As the global financial crisis transforms itself inexorably into economic crisis and now industrial crisis, the cry “Where’s Europe?” can be heard across the EU. So far, Brussels’ response has been less than reassuring.
The European Commission’s watchword has been that the integrity of the Single Market must be defended at all costs, and that it will use its formidable legal powers to ensure that bailouts and other state aid by EU governments do not distort fair competition. It is a familiar mantra, and among industrialists the mood now seems to be hardening that it is not enough.
With anxiety mounting across Europe that industrial layoffs will mean major plant closures and cascading job losses in thousands of smaller companies, national governments find themselves on a collision course with the EU, though they know that their best chance of salvation lies in concerted European action. In Brussels, there is awareness that the crisis offers real political opportunity, even if the Commission has yet to grasp it.
The time has come for a new EU industrial policy framework that would permit Brussels to use its “honest broker” status to manage competing interests. The Commission’s eurocrats should dust off their files from 30 years ago and recall how their predecessors handled a steel crisis that threatened to provoke an intra-European trade war.
In the late 1970s, the Commission declared a state of “manifest crisis” and agreed with member governments on the details of what came to be called the Davignon Plan. Drawn up by the Belgian member of the Commission who held the industry portfolio, several of its provisions are clearly relevant to the current situation, not least to the automobile industry.
The Davignon Plan imposed Europe-wide production and price controls, monitored and coordinated national government state aid, organized the closures of outdated plants, encouraged mergers and awarded EU funding to retraining schemes for redundant steel workers. Its overall aim was to make the backbone of Europe’s heavy-engineering sector more competitive internationally.
The plan’s author, Vicomte Etienne Davignon, recently commented in the Belgian press that he could not understand why the Commission is not doing something similar today.
“To do so would legitimate national aids [to carmakers] but would ensure they are based on a common EU-level strategy,” he wrote.

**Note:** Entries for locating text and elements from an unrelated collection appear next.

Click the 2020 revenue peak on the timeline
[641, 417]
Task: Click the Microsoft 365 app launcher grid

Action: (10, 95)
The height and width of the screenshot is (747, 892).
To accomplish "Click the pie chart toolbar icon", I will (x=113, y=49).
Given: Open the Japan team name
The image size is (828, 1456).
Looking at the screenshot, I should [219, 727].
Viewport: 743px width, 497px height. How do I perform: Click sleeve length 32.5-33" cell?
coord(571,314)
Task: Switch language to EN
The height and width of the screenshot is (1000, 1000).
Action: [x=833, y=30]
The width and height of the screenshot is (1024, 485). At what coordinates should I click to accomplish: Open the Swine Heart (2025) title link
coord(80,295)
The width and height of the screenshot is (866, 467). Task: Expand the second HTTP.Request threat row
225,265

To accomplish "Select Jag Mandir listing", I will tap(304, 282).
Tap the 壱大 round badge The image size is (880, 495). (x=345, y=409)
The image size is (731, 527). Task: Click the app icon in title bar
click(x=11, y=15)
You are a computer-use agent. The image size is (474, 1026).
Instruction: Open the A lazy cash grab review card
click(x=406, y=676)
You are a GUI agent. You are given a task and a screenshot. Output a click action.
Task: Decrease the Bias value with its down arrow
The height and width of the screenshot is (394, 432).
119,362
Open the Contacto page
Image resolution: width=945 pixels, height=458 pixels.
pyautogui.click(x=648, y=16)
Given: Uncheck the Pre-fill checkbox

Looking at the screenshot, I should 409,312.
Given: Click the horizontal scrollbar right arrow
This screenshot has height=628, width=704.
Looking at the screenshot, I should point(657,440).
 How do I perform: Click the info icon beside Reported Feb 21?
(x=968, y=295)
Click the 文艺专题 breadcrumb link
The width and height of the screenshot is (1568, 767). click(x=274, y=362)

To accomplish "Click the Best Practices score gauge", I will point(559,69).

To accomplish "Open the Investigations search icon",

The signals from the Commission, though, are not encouraging. Industry Commissioner Gunther Verheugen recently reacted to calls by both General Motors and Renault for a more “proactive” EU role in coordinating bailouts by saying: “There will be no sector-specific plans whatsoever.”
He emphasized that Brussels has neither the funds nor the desire to rescue the motor industry, and saw little similarity between the systemic risks of the financial services sector and the problems faced by the manufacturing branches.
That will be a matter of opinion until the recession begins to abate; the truth is that we don’t know whether this crisis will be a snowball that grows layer by layer or an avalanche that sweeps away entire industries. In either case, the Single Market will come under increasing pressure.
The Commission rightly says that in this age of globalization there is no longer such a thing as a national carmaker, but there are still national plants and national payrolls that politicians facing elections will be desperate to defend.
It doesn’t really matter whether a new crisis-beating EU strategy bears some resemblance to the largely forgotten Davignon Plan. The important point is that Europe should be seen to have set out a common framework for addressing the slowdown. Eurocrats insist that the necessary policy instruments and rules are already in place, but that is to ignore political reality. Unless the EU’s internal-market rules can be made more flexible, member governments will flout them.
The crisis has also underscored a longer-term need for a more concerted EU approach to industrial policy. There is a growing awareness in Europe that the crisis is set to reshape our industrial base as Asian countries take over many advanced technology fiefdoms from the EU and the US.
But Europe’s 10-year-old Lisbon strategy to secure global high-tech leadership is widely discredited, which is a further reason to include a large research and development component in any EU-wide industrial program.
Presentation is an essential part of any political process, and it’s the part where the European Commission is least competent. Industrial leaders and ordinary citizens alike want to be told that the EU is working on a policy approach that looks farther ahead than the gloomy present. Verve and fanfare may be alien to Brussels, but what is urgently required is a sense of political showmanship that restores confidence in the European project as well as the economy.
Giles Merritt is secretary-general of the Brussels think tank Friends of Europe and editor of the policy journal Europe’s World.